• [Problem]:
Arrange the lines as a JSON list of strings, one string per line, starting with the line that contains "Screen dimensions: 800x500" and going on through the end of the records. Leave out blank lines and the pictures.

• [Input for this task]:
====

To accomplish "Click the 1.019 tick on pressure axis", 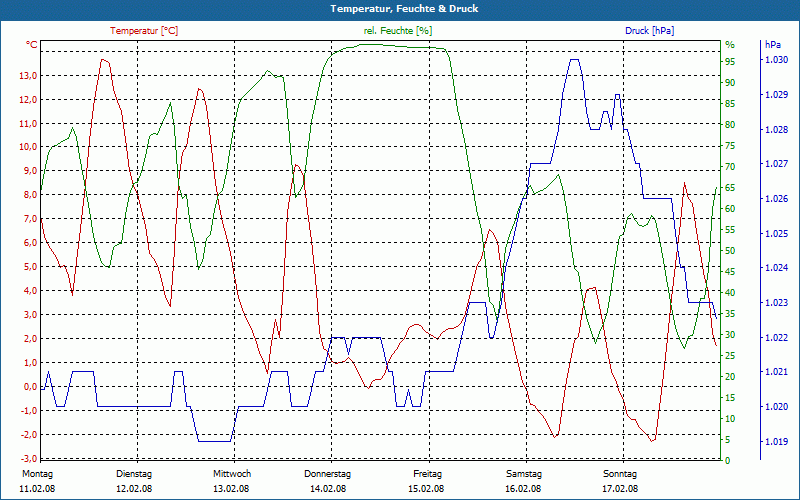I will coord(776,441).
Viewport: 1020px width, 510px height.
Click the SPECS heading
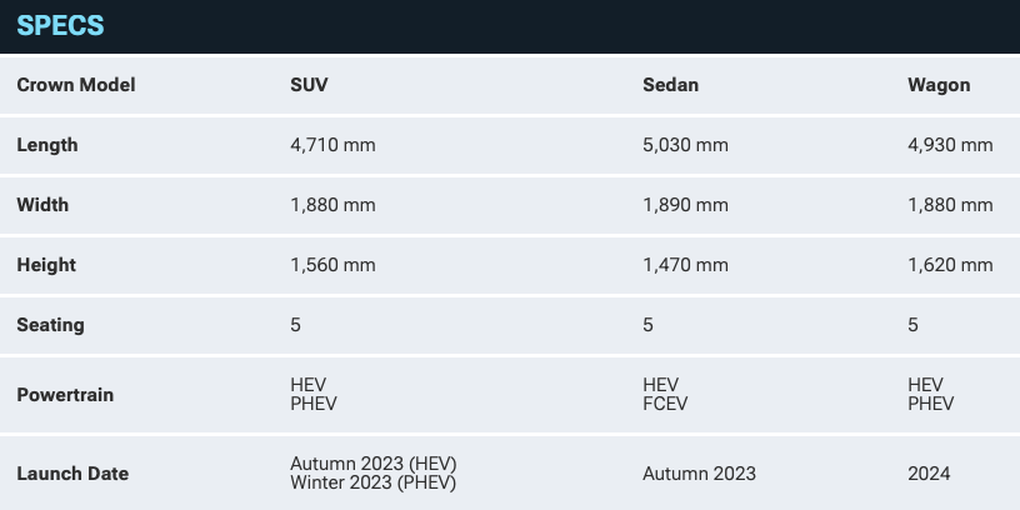60,26
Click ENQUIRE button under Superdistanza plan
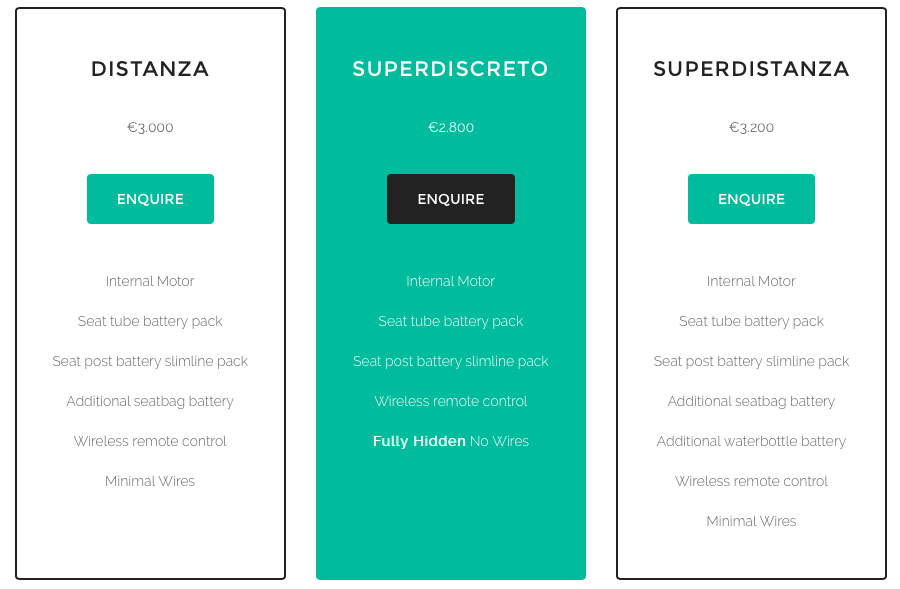900x589 pixels. 751,199
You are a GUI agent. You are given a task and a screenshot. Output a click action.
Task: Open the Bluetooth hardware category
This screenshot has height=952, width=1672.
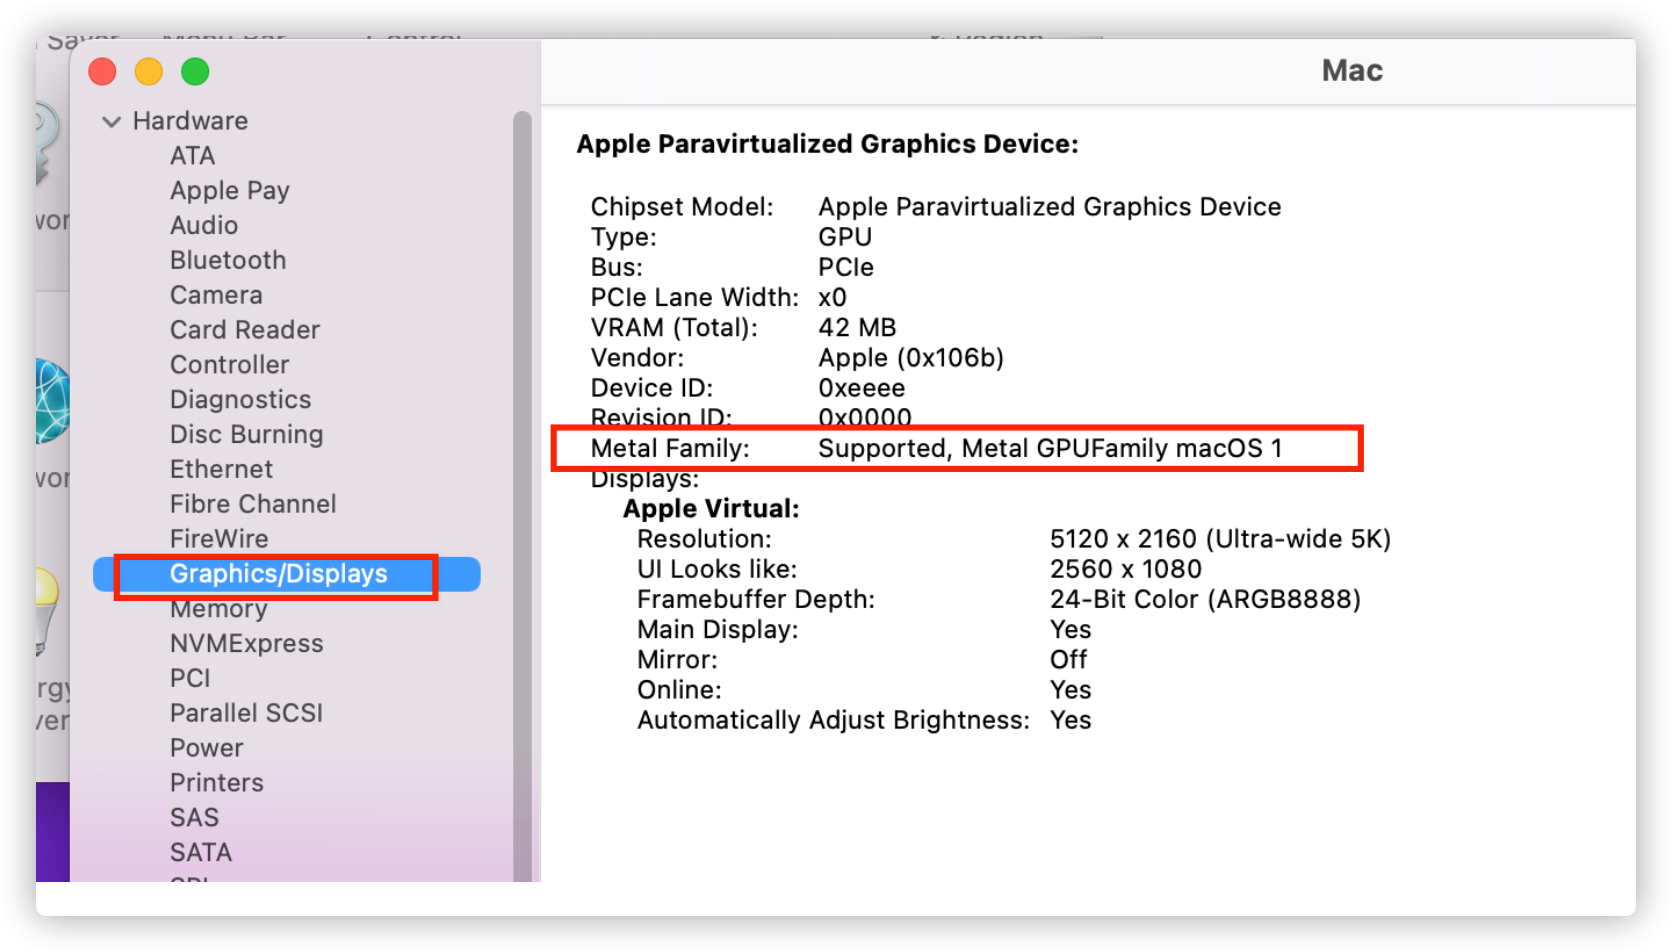[227, 260]
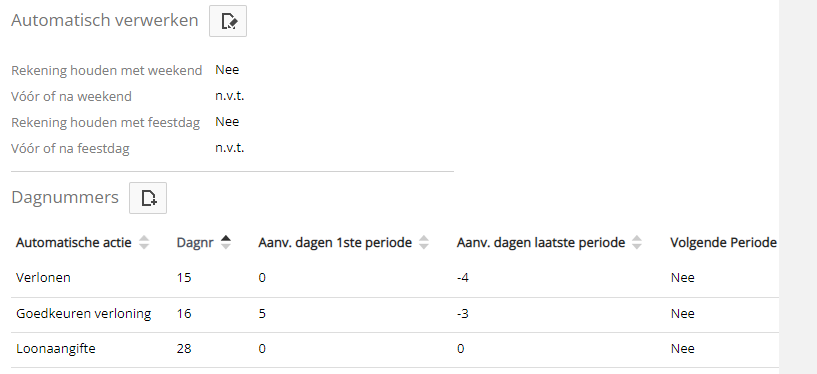The width and height of the screenshot is (817, 374).
Task: Click the Aanv. dagen laatste periode header
Action: [541, 243]
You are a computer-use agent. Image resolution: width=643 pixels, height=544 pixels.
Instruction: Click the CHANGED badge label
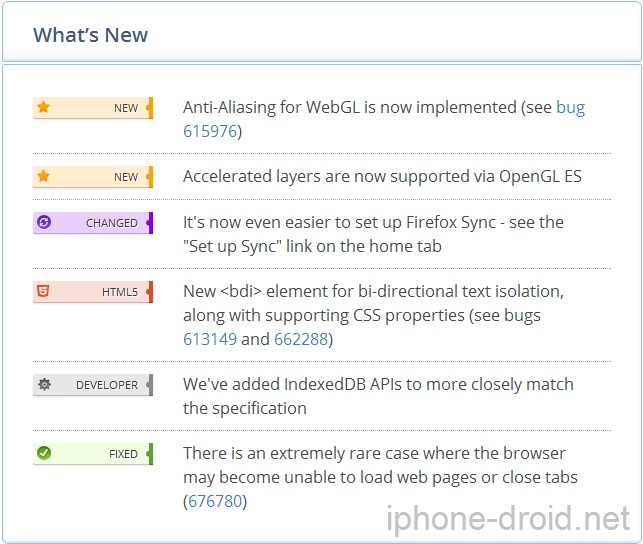point(112,223)
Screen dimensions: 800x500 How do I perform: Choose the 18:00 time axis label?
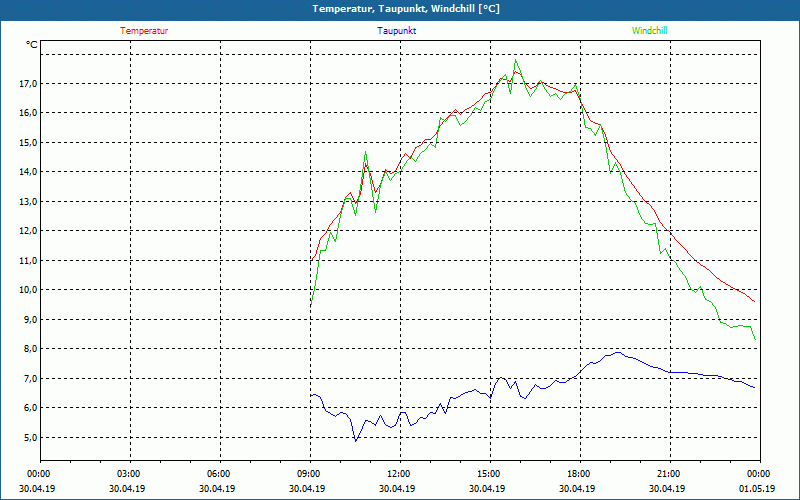(x=579, y=474)
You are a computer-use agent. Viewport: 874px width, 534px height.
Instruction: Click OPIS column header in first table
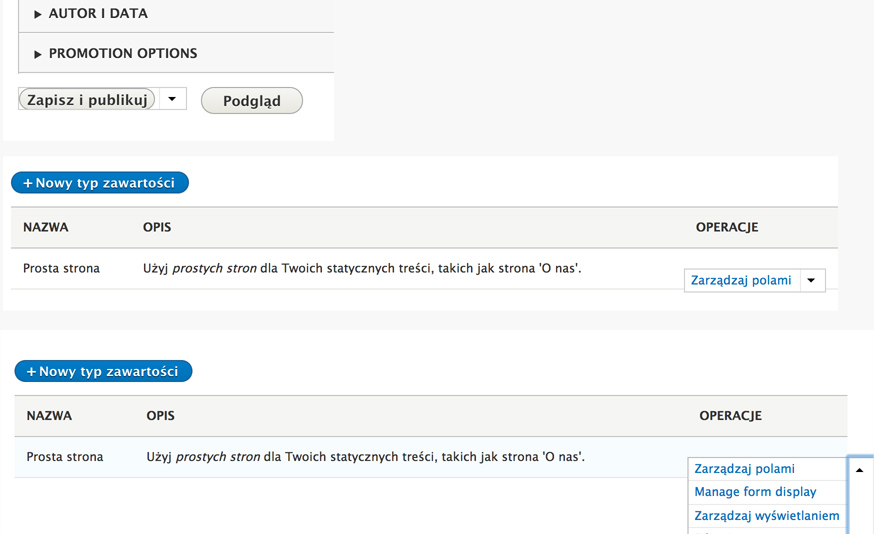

====

• [Correct answer]:
[
  "Screen dimensions: 800x500 How do I perform: Choose the 18:00 time axis label?",
  "(x=579, y=474)",
  "You are a computer-use agent. Viewport: 874px width, 534px height.",
  "Instruction: Click OPIS column header in first table"
]